I turned up the volume on my headphones so Alanis Morrisette would drown out the annoying subway noise on the hour long ride to my internship. These days I had to get up at an ungodly hour to take a a train, bus, and 5 city-block walk to the preschool I was working at.
Each morning, Ursula, my "other" roomate, and I would fight over the bathroom to get ready for our daily jobs. After awhile I gave in, knowing that the shower would be scalding or freezing - there was never an in between temperature- no matter what time I took one. Plus, I would've rather slept longer anyway.

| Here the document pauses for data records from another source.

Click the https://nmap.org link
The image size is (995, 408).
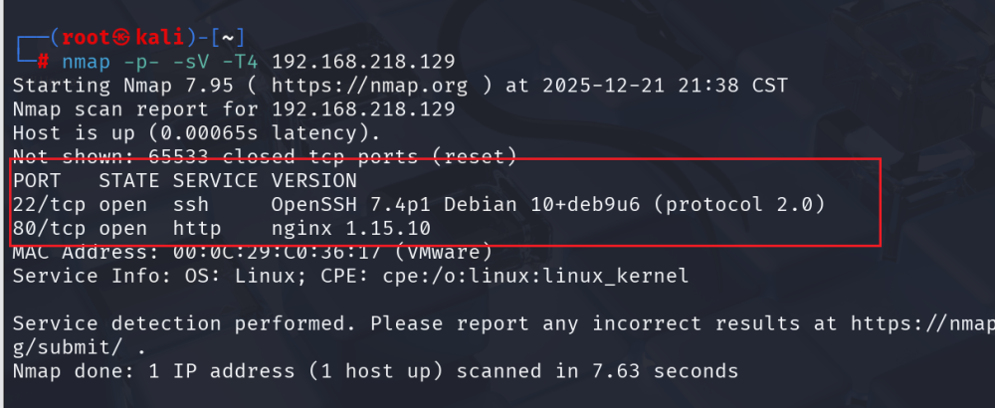[x=370, y=86]
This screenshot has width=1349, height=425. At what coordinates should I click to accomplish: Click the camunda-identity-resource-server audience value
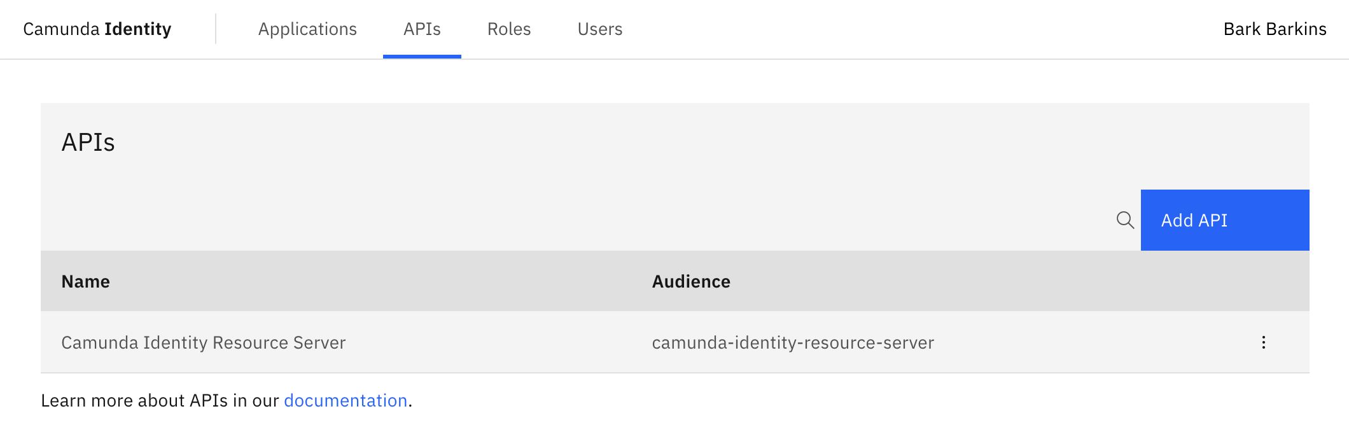tap(793, 342)
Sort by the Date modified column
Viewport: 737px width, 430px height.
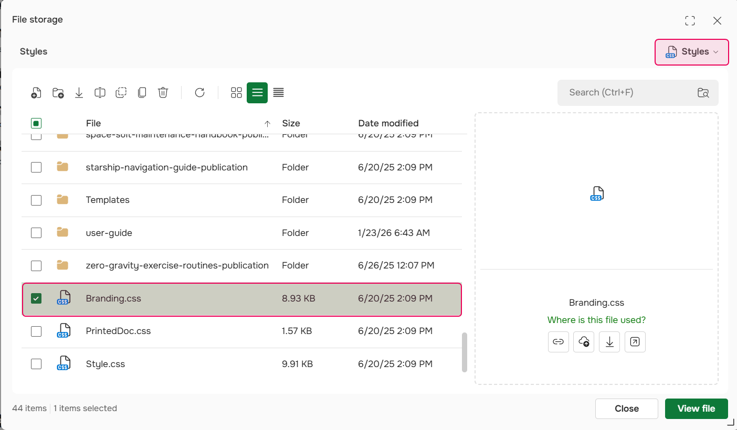(x=388, y=124)
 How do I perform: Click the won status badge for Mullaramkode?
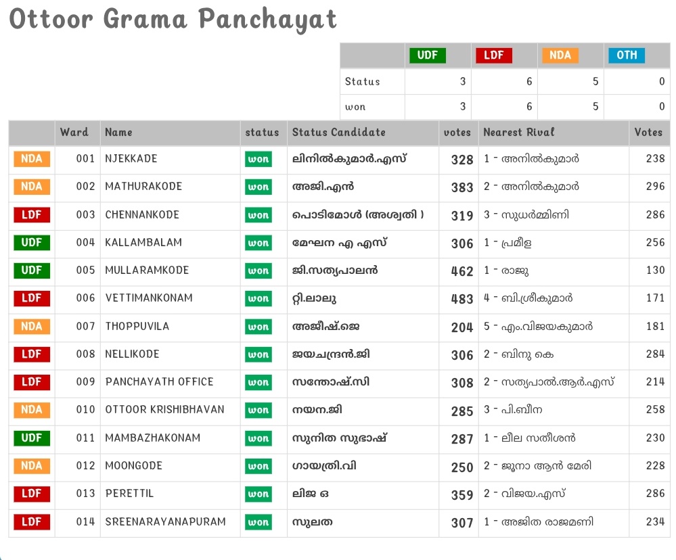(x=258, y=271)
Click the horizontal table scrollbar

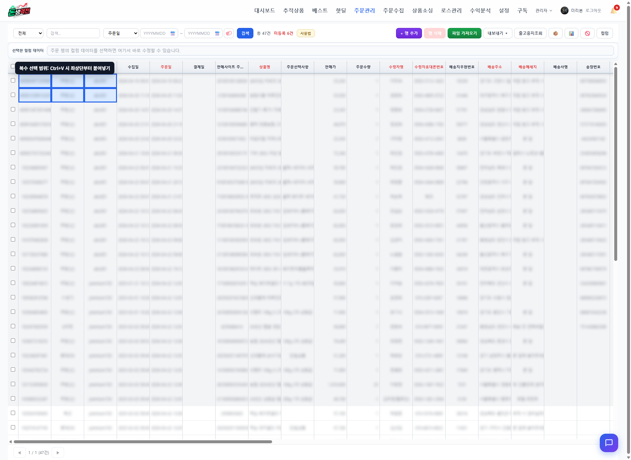(x=143, y=442)
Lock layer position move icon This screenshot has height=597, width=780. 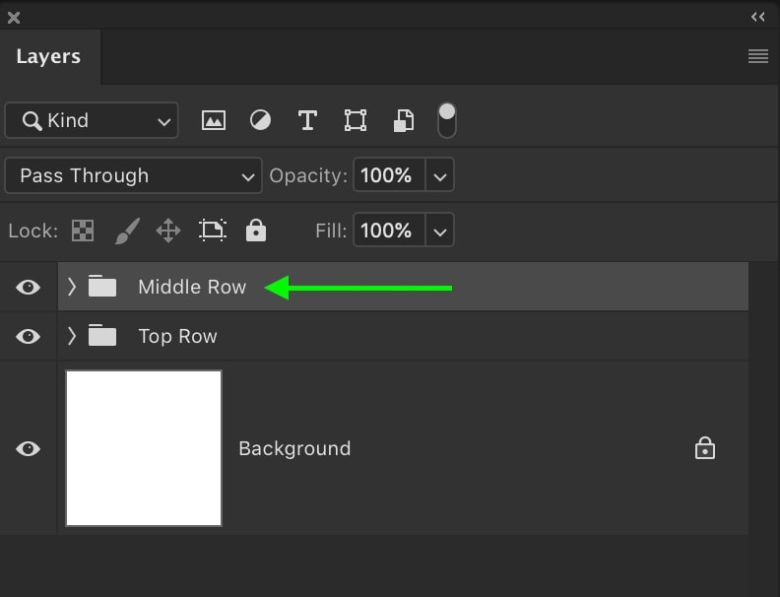168,231
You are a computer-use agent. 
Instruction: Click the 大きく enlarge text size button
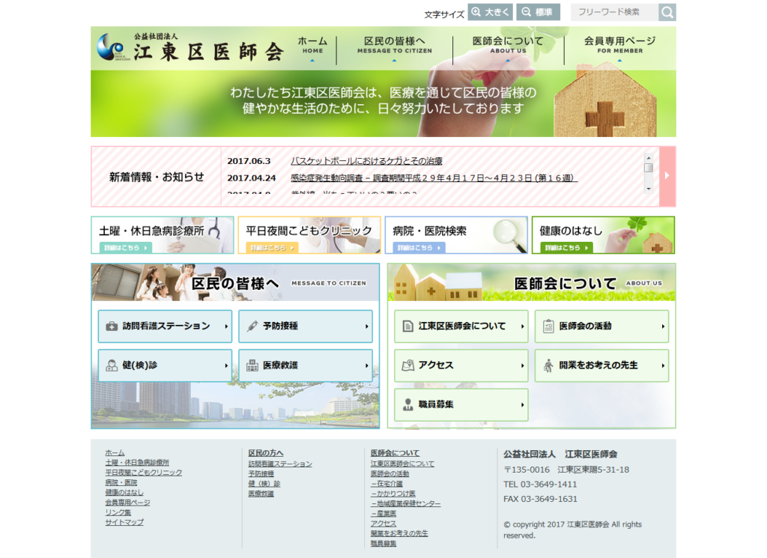pyautogui.click(x=489, y=12)
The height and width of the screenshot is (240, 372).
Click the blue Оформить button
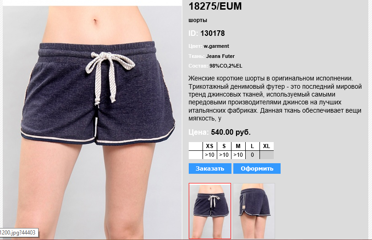(x=257, y=168)
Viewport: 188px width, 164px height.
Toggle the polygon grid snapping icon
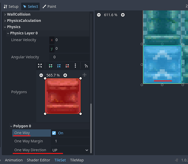86,66
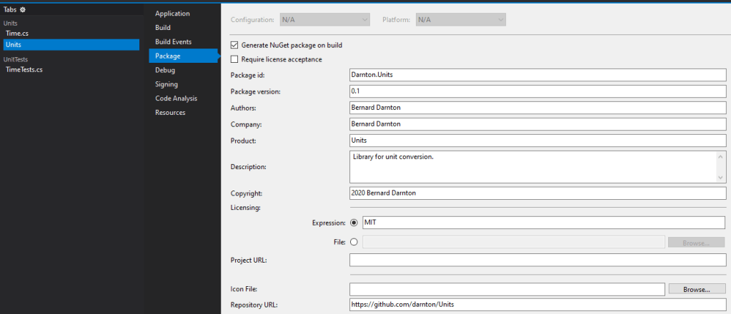The height and width of the screenshot is (314, 731).
Task: Open the Platform dropdown
Action: 460,19
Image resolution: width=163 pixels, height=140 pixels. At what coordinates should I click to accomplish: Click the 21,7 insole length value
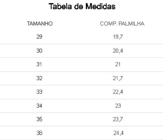118,78
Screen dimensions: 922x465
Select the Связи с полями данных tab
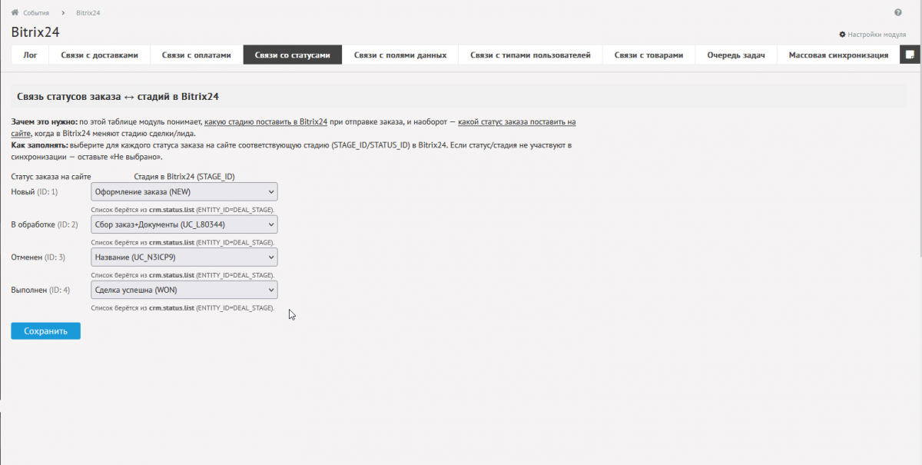pos(400,55)
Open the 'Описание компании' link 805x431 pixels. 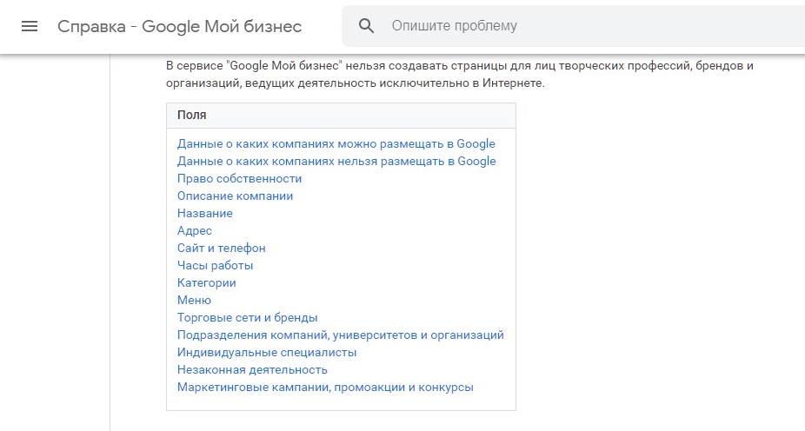(x=235, y=196)
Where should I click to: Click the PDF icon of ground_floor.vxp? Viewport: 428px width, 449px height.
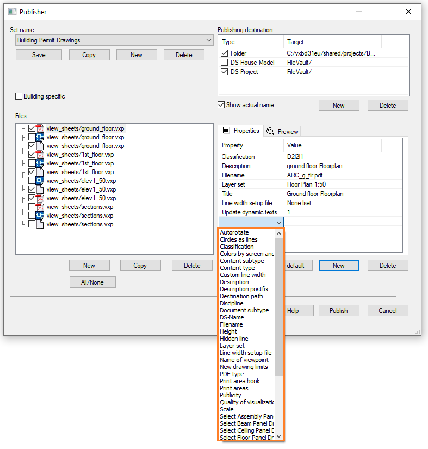click(40, 128)
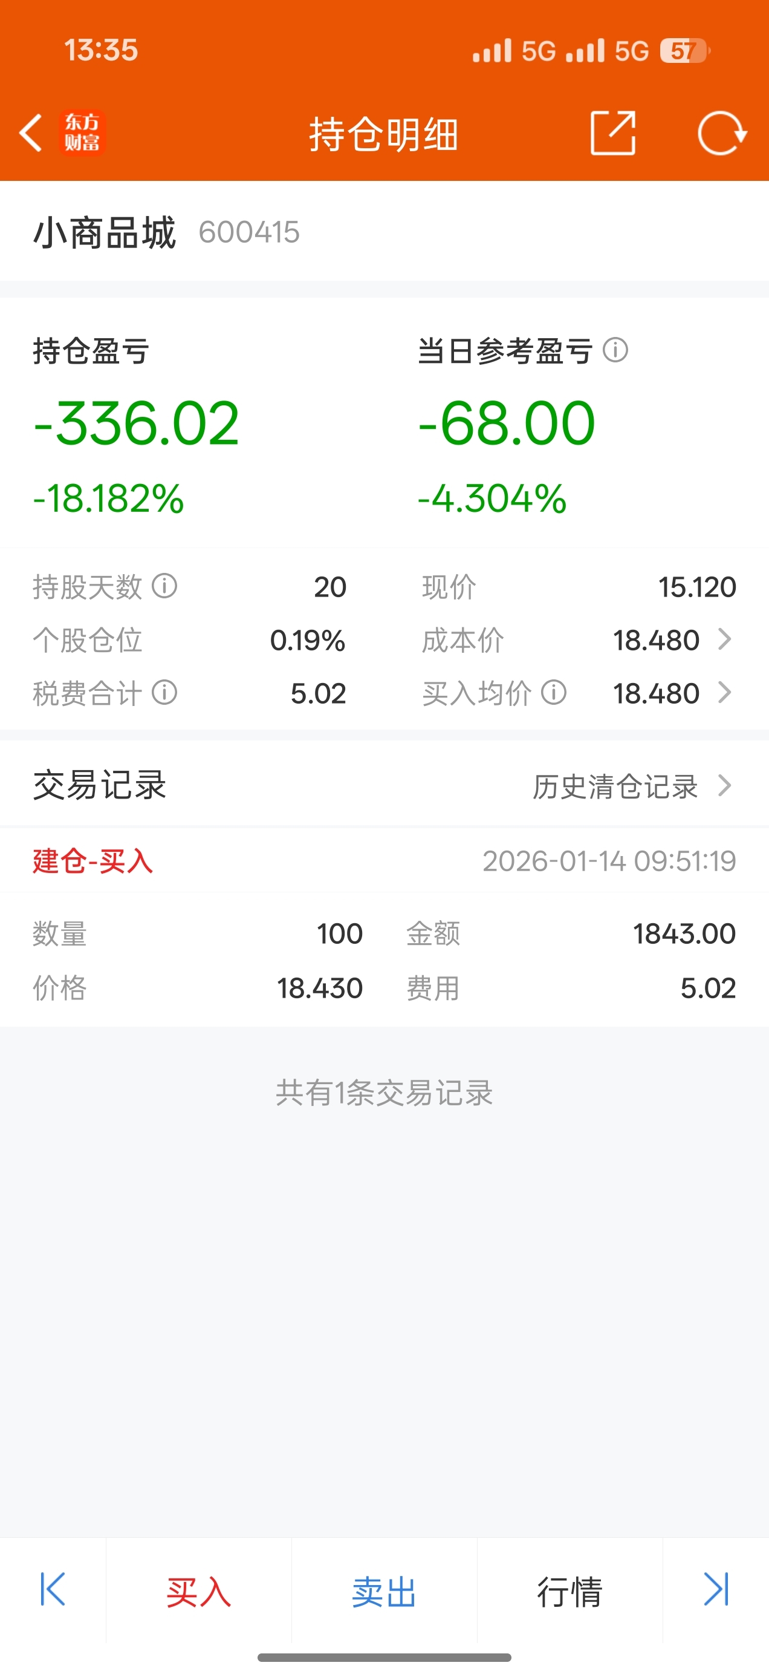The width and height of the screenshot is (769, 1677).
Task: Select the 买入 bottom tab
Action: 198,1592
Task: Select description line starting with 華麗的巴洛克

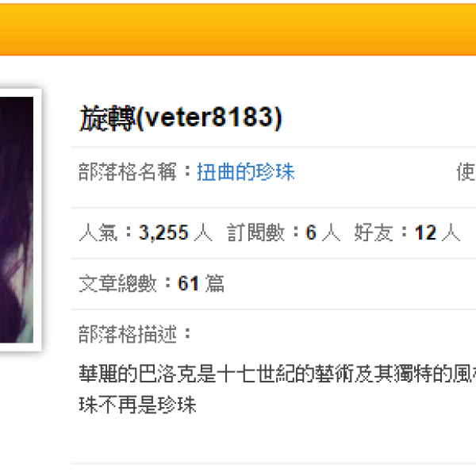Action: click(277, 374)
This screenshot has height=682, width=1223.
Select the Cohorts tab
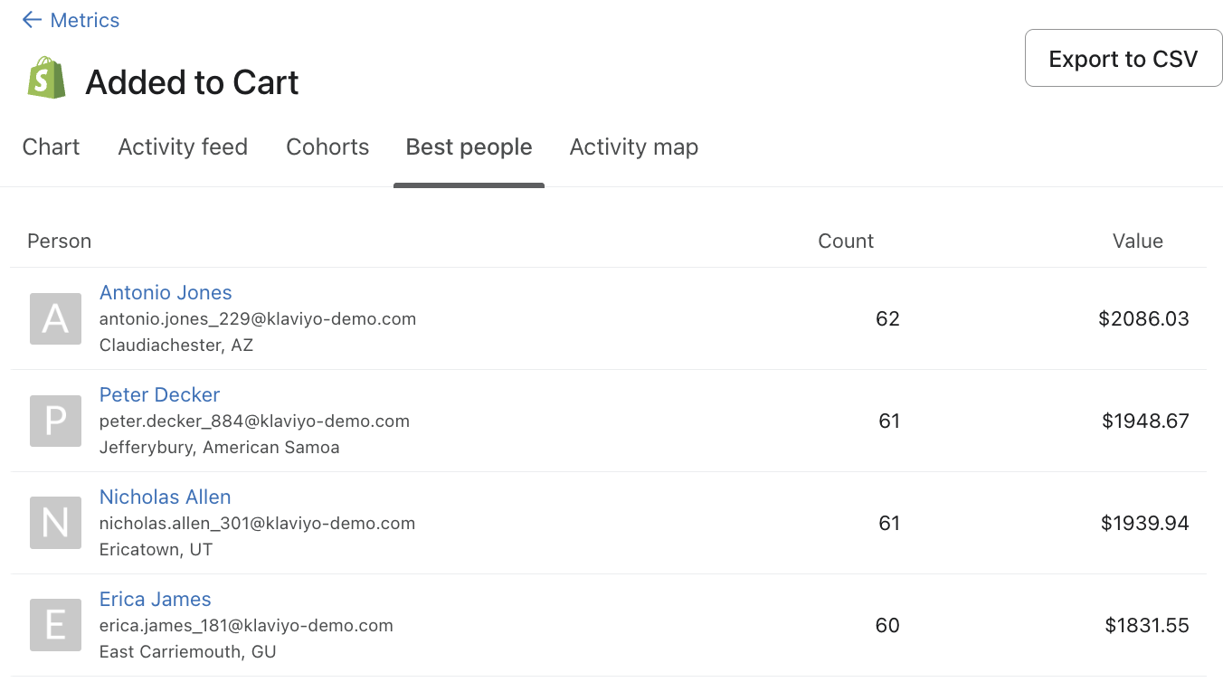pyautogui.click(x=327, y=147)
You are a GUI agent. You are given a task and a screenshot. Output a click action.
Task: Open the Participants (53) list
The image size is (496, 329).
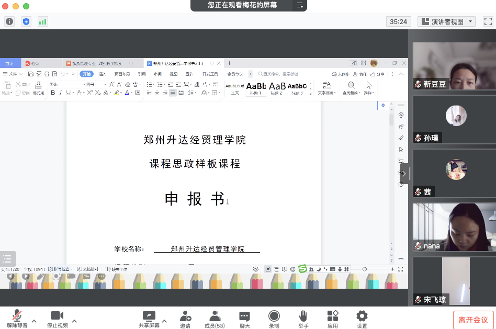(x=215, y=316)
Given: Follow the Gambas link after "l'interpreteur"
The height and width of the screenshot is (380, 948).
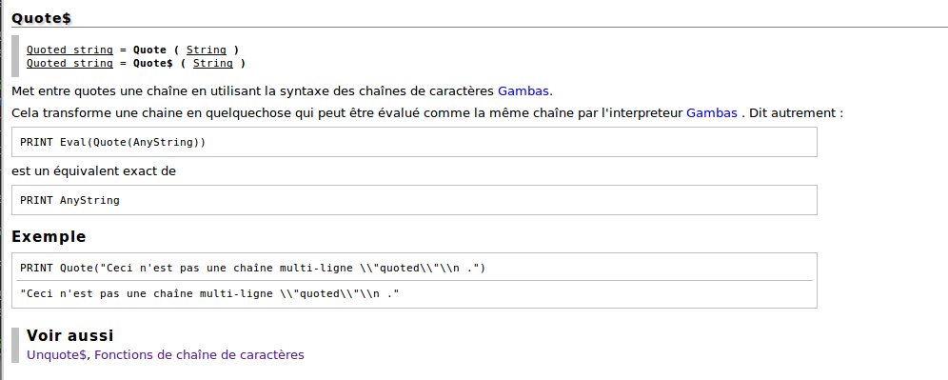Looking at the screenshot, I should coord(712,112).
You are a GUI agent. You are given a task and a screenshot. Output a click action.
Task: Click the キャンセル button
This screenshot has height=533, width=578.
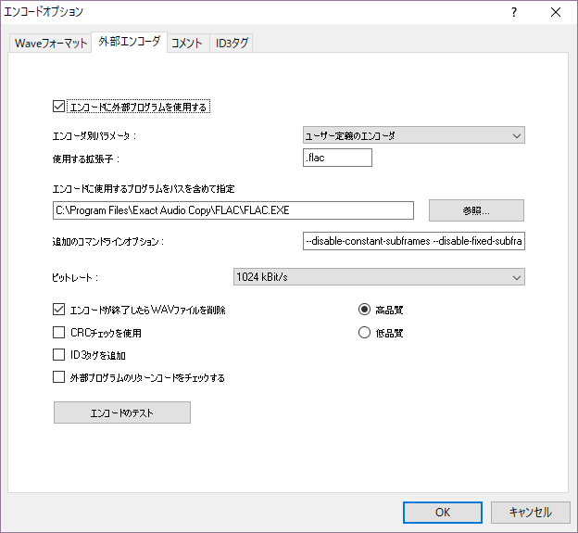pos(530,512)

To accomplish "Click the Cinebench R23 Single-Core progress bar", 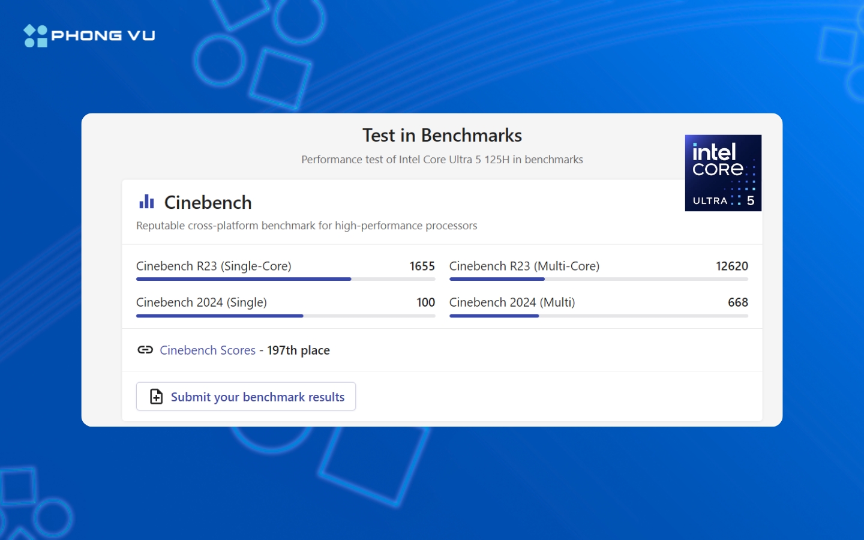I will [285, 279].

So everyday I was late. I would hurry down the street, run down the stairs to the red line at Clark & Division and watch as my train was leaving the station. Then I would mope while I waited for the next one. Which- was always more crowded than the first. And the wait gave me more time to spend with homeless guitar playing man. He didn't bother me so much. But the guy on the CTA who always stared at me did. I wasn't afraid of him, just annoyed. Maybe he was just secretly making fun of me for being one of the only Chicago-eans in the new millenium to still listen to a disc man instead of an ipod. Whatever the case, I would usually pretend to read my book, lose myself in my angry girl music, and ignore all the faces and bodies surrounding me.
After that ordeal, was the bus stop. I once saw pigeons having sex at this bus stop. I was so annoyed I excused myself from the bird orgy, got some krullers from Dunkin Donuts, and wrote a satirical poem about my jealously of the two love birds. Later I sent a copy to my boyfriend who was greatly amused. And also a bit jealous.
The bus stop was worse than the train. It was never on time, and once, on my way home, I missed and had to walk some 16 blocks until the next one. The first time I took the bus by myself, I got on the wrong side of the road and ended up riding all the way to the Evanston bus station. I don't know if the driver felt sorry for me or thought I was on something. But the city streets quickly weened me into the life of public transportaion pretty quickly.
Once I actually arrived at the preschool, face beet red from the harsh Chicago winds, I was ready to go home and take a nap. But instead, I got to sit in toddler size chairs and try to get the kid with Autism to talk to me, the kid who didn't eat any solid food to try some Cheerios, and the kid with the behavioral disorder to wash his hands after going to the bathroom.
I eventually fell in love with these special needs children. And I learned a lot. Somedays were harder than others, but overall it wasn't my first choice of an internship, so I was just a little disappointed all semester long. Because it was hard to get attached to toddlers who all had attachment disorders. They were cute, and I wish I would've appreciated my time there more, but some days, to be honest, they were the death of me. And the commute was the worst part.
After the first month I became so accustomed to life on the CTA for 2 hours of my day, that I started taking naps on the train. One time I almost missed my stop. Luckily I never got mugged.
It got to the point where I was so tired every day I had a weekly routine for supper: Monday-the Gyro place, Tuesday-Popeye's Chicken, Wednesday-Jimmy Johns....and so it continues. One night I remember being proud of myself for not racking up my credit card even more, and made an egg & cheese sandwich for myself. I even had some leftover Ben & Jerry's for dessert. Ursula of course chimed in, being the health nut she was, saying she couldn't believe how much dairy I was consuming in one meal.
I said, "You think a slice of cheese & 2 scoops of ice cream is a lot of dairy?"
She responded, "Well that and the egg."
So thus followed an explaination from me to her about the food pyramid. "As you can see here Ursula, eggs are in the protein category." This is the kind of stuff she would pick on me about.
She also told me I was too much of a homebody, I needed to find a church to go to every week, and even melted one of my plastic cups on the doll sized stove in the closet sized kitchen we shared. It was an accident. Apparently so was ruining my muffin pan. And crashing my computer.
I usually just ignored her and watched more Alias with Seema. I didn't care if I was a homebody on the weekends. I was out every weekday for 12-14 hours, including classes 2 days a week, and enjoyed my freedom on the weekends. And the real reason I was a homebody? So I could be away from her, evil Ursula, while she was out doing stuff.
Plus, it was cold outside. Very, very cold. And I was happier being depressed indoors.